Zhu Min

Personal information
- Nationality: China
- Born: 11 May 1988 (age 38) Changzhou, Jiangsu, China
- Height: 1.80 m (5 ft 11 in)
- Weight: 76 kg (168 lb)

Sport
- Sport: Fencing
- Event: Sabre
- Club: Nanjing Province Fencing Team
- Coached by: Christian Bauer (FRA)

Medal record
Women's fencing
Representing China
Asian Games
| Gold medal – first place | 2010 Guangzhou | Team sabre |

= Zhu Min (fencer) =

Chinese fencer (born 1988)

Zhu Min (朱敏 (Zhū Mǐn); born May 11, 1988, in Changzhou, Jiangsu) is a Chinese sabre fencer. She won a gold medal, as a member of the host nation's fencing team, in the same weapon at the 2010 Asian Games in Guangzhou. Zhu is also a member of the Nanjing Province Fencing Team, and is coached and trained by Christian Bauer of France.

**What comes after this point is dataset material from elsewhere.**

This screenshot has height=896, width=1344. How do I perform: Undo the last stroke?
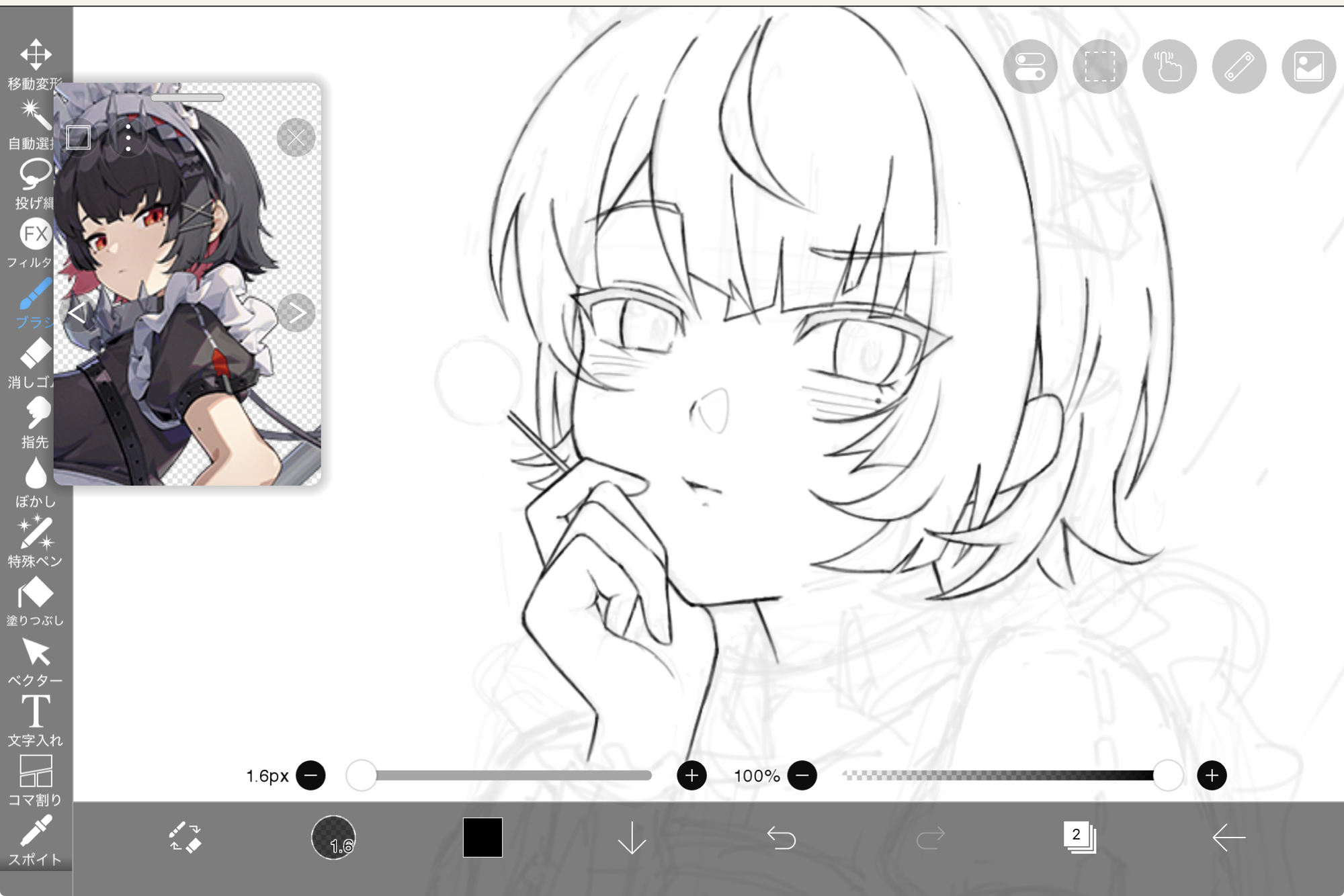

Zhu represented China at the 2012 Summer Olympics in London, where she competed in the women's individual sabre event, along with her teammate Chen Xiaodong. She defeated Romania's Bianca Pascu and Russia's Yuliya Gavrilova in the preliminary rounds, before losing out the quarterfinal match to U.S. fencer and two-time Olympic champion Mariel Zagunis, with a final score of 10–15.

Zhu is married to fellow Jiangsu fencer Jiang Kelü.